The solution we have adopted, therefore, is to allocate some of these 
marking data structures from virtual memory. This reduces the C heap 
consumption during start-up to:

dr-evil{jcuthber}:216> ./test.sh -d64 -XX:-ZapUnusedHeapArea 
-XX:CICompilerCount=1 -XX:ParallelGCThreads=10 -Xms20g -Xmx20g 
-XX:+UseG1GC -XX:+PrintMallocStatistics
java version "1.7.0"
Java(TM) SE Runtime Environment (build 1.7.0-b147)
Java HotSpot(TM) 64-Bit Server VM (build 24.0-b18-internal-fastdebug, 
mixed mode)
allocation stats: 21682 mallocs (29MB), 1158 frees (0MB), 4MB resrc

The memory is still allocated - just not from C heap.
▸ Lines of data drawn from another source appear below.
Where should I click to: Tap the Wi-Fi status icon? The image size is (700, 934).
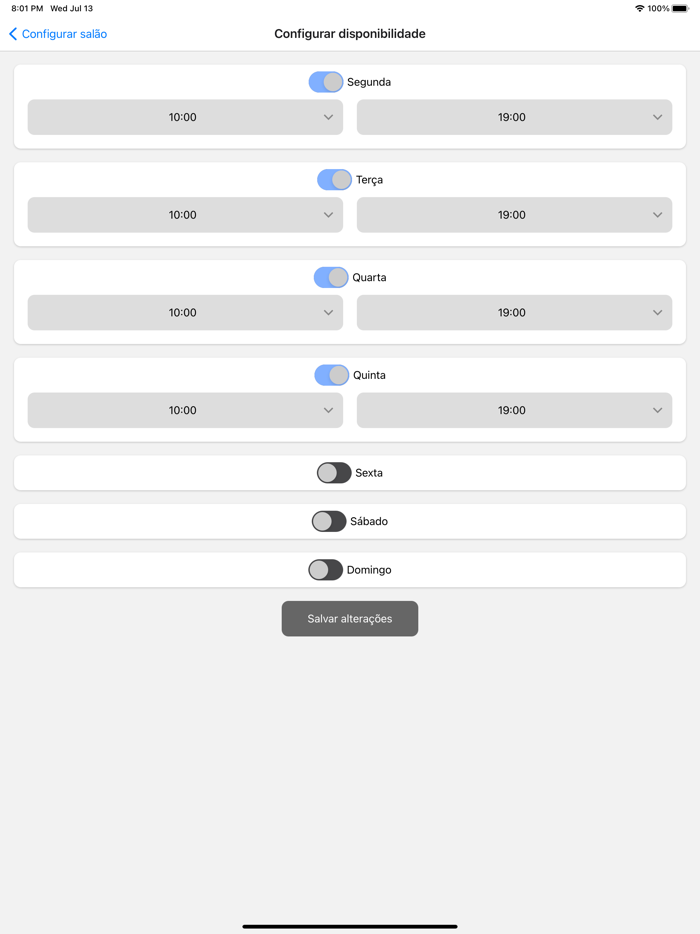(639, 8)
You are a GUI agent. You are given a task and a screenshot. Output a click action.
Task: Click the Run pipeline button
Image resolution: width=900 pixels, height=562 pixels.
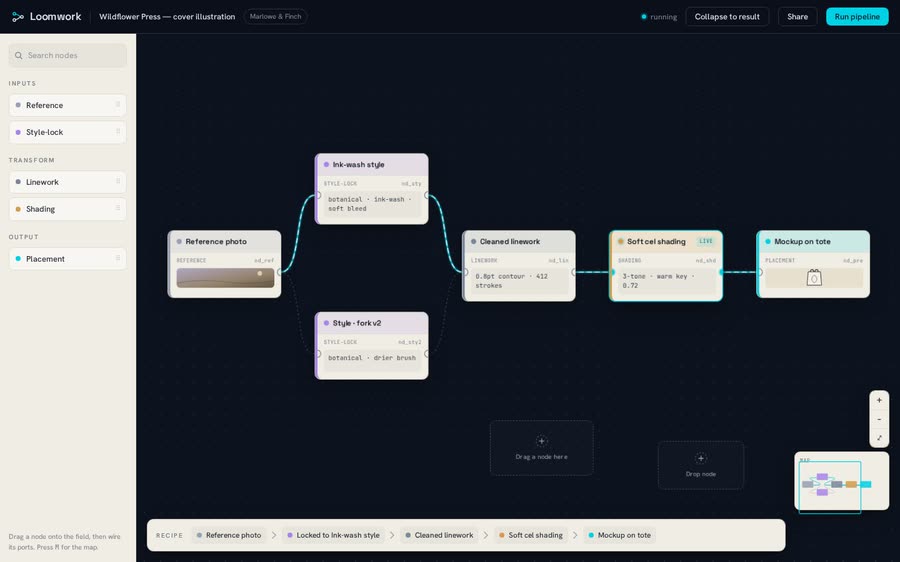click(857, 17)
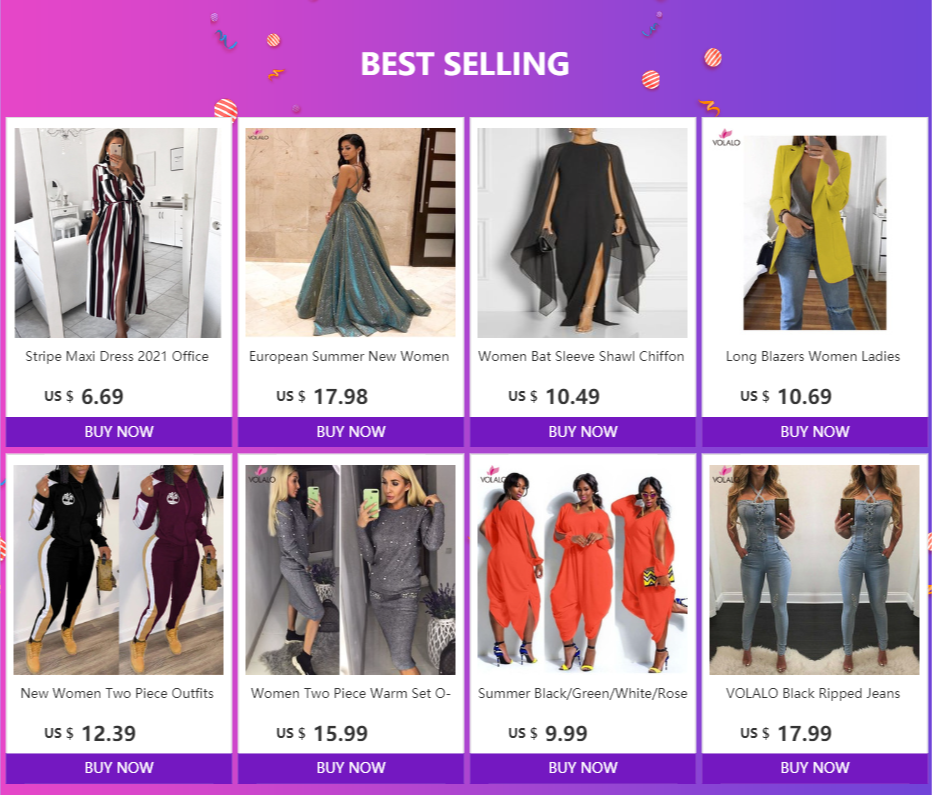Click BUY NOW under New Women Two Piece Outfits
This screenshot has width=932, height=795.
click(119, 768)
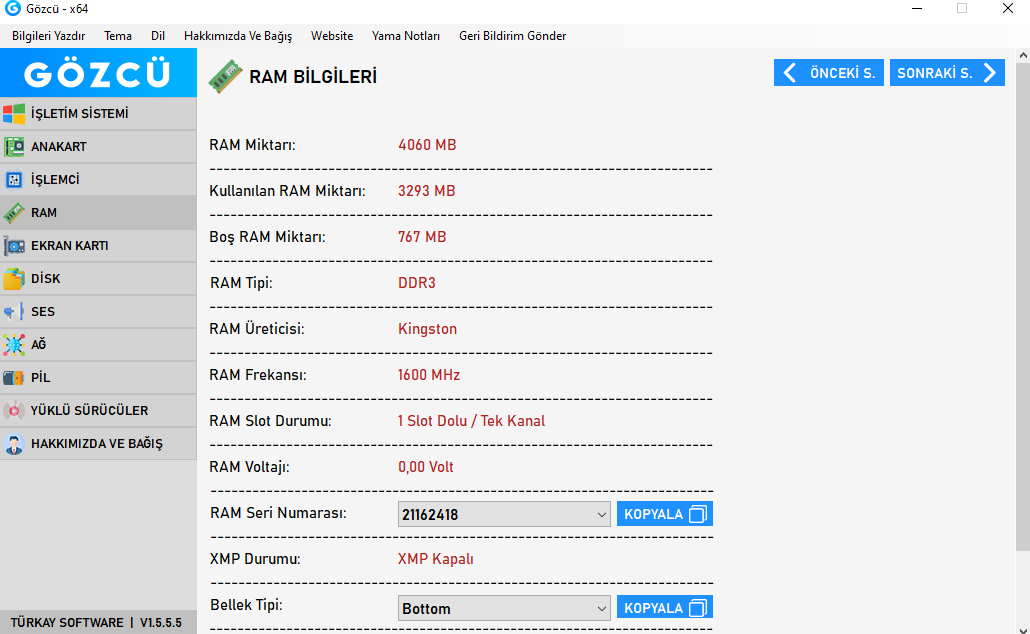The width and height of the screenshot is (1030, 634).
Task: Select the Anakart motherboard icon
Action: coord(14,147)
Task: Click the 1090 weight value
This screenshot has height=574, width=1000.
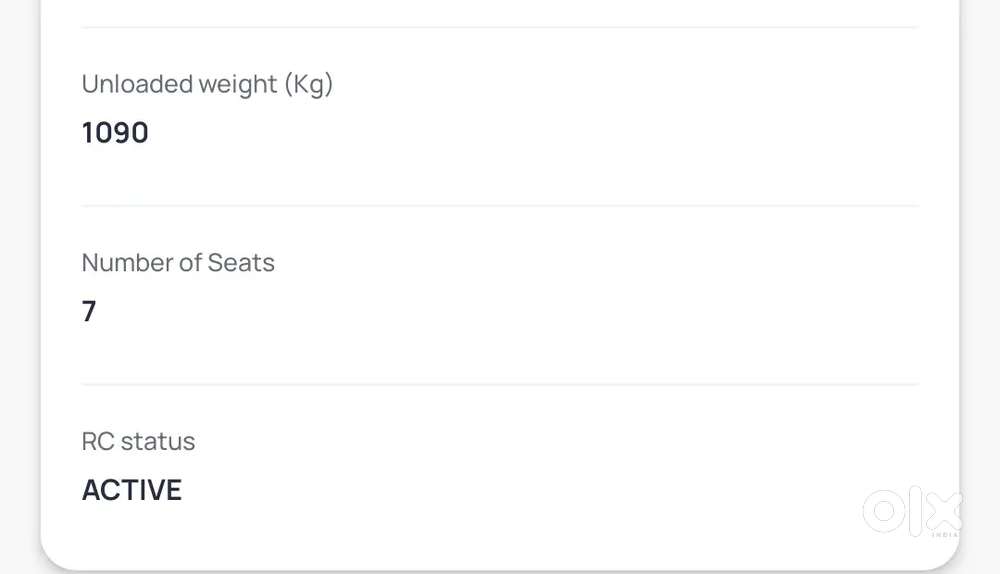Action: (115, 133)
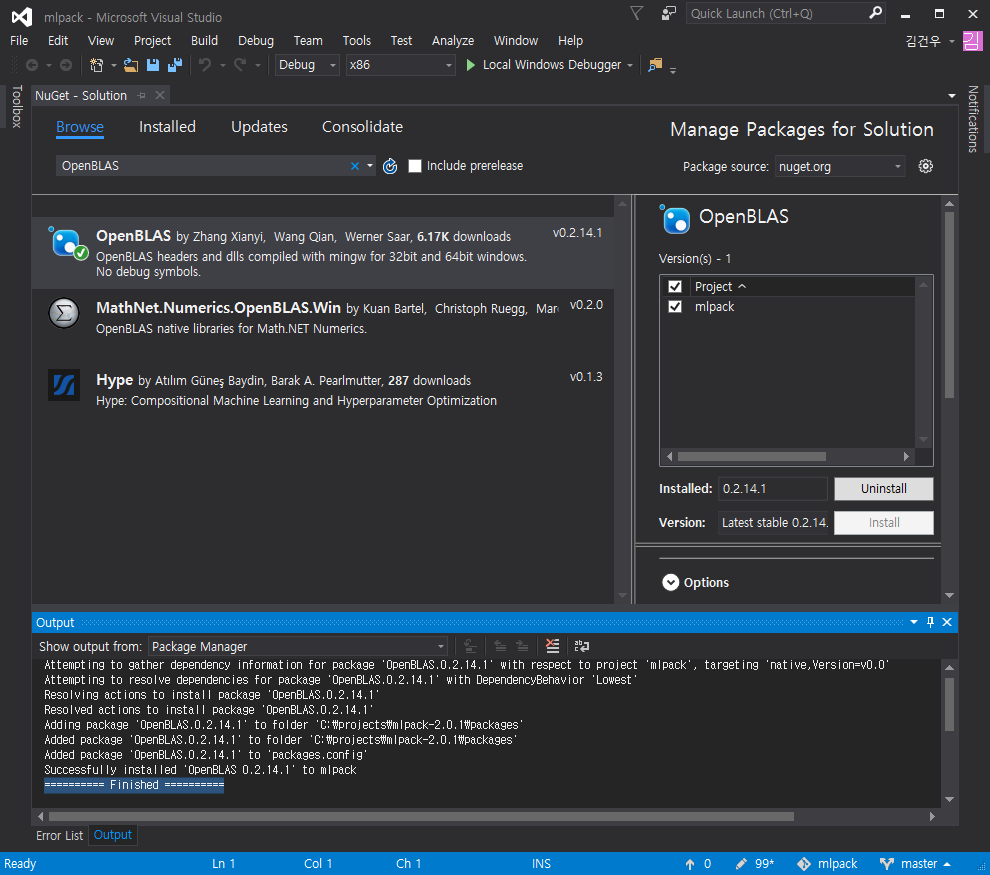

With these 
changes, G1's C heap consumption is now approximately 2Mb for each 
worker thread (which are the work queues themselves):

C heap consumption (Mb) / # of GC threads

*Collector / # GC Threads
* 	*1
* 	*2
* 	*3
* 	*3
* 	*5
*
ParallelGC w/o ParallelOldGC
	3
	4
	5
	6
	7
ParallelGC w/ ParallelOldGC
	7
	11
	14
	17
	20
G1 before changes
	149
	156
	163
	170
	177
G1 after changes
	11
	13
	15
	17
	19


We shall also investigate reducing the work queue sizes, to further 
reduce the amount of C heap consumed,  for some or all of the collectors 
- but in a separate CR.

Testing:
GC test suite on x64 and sparc T-series with a low marking threshold and 
marking verification enabled; jprt. Our reference workload was used to 
verify that there was no significant performance difference.